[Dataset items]
* * * * *

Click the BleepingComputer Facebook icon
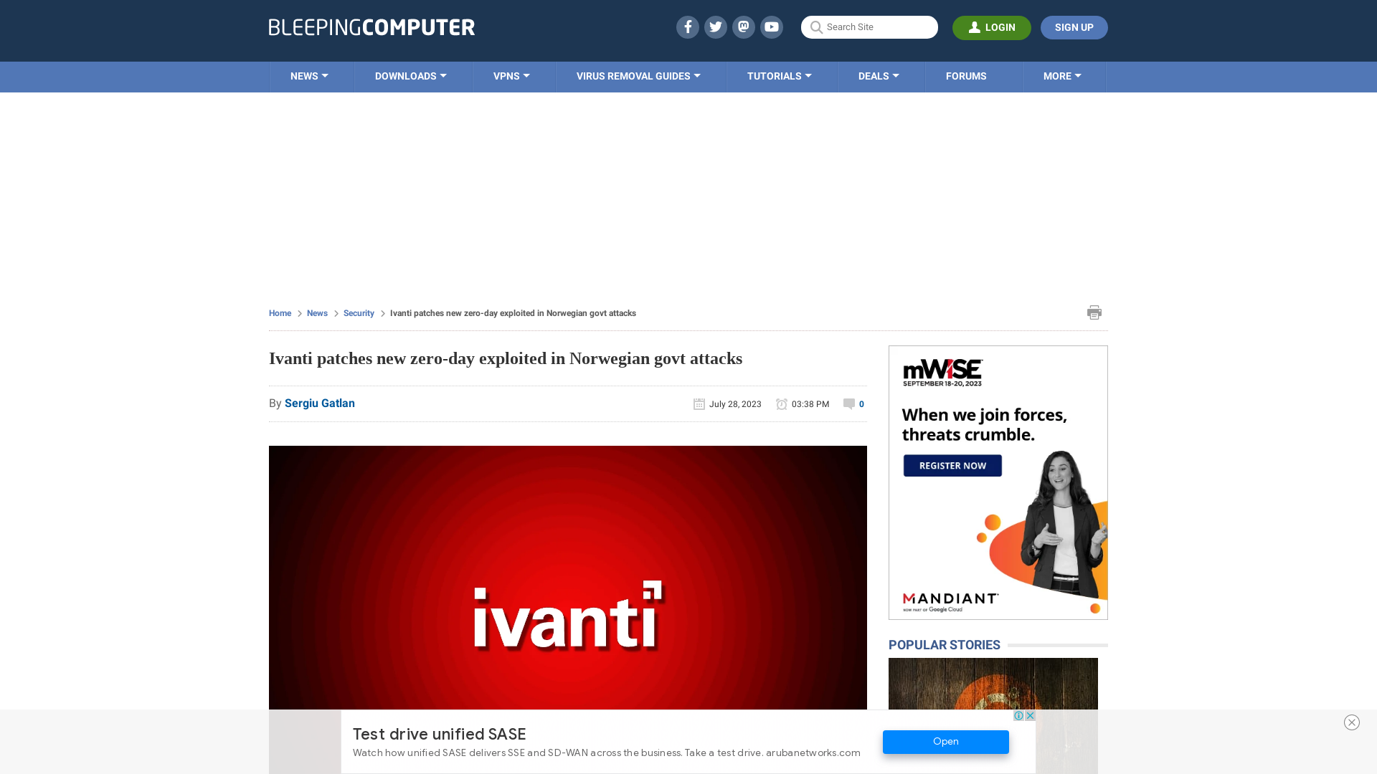The height and width of the screenshot is (774, 1377). [688, 27]
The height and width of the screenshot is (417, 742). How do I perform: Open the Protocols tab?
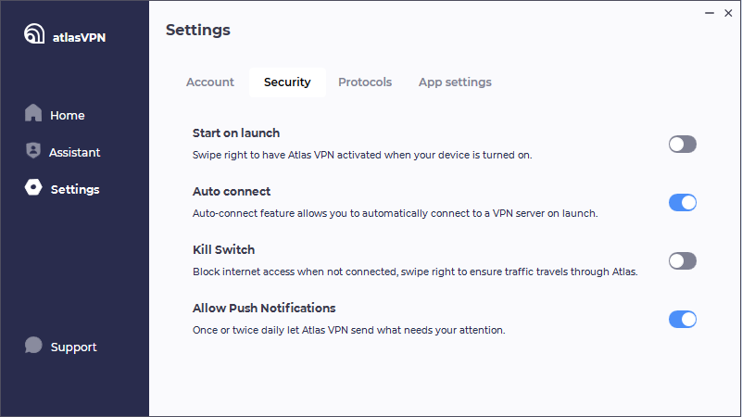tap(365, 82)
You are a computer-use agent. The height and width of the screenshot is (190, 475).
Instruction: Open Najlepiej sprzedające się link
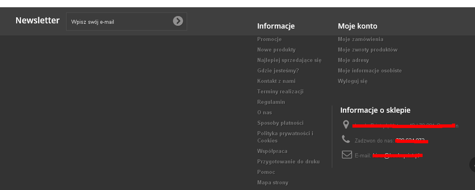289,60
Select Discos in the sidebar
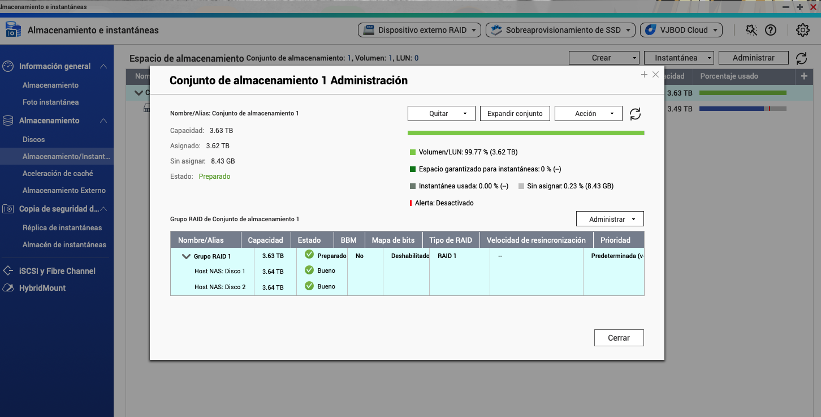This screenshot has height=417, width=821. [x=34, y=139]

* * * * *

PROMPT:
An exact copy of the entries, minus the pictures, is what to return.

SOLVED PROBLEM:
Click the BleepingComputer Facebook icon
The height and width of the screenshot is (774, 1377). [688, 27]
The height and width of the screenshot is (417, 742). How do I perform: Open the Protocols tab?
tap(365, 82)
You are a computer-use agent. The height and width of the screenshot is (190, 475).
Instruction: Open Najlepiej sprzedające się link
289,60
Select Discos in the sidebar
This screenshot has height=417, width=821. [x=34, y=139]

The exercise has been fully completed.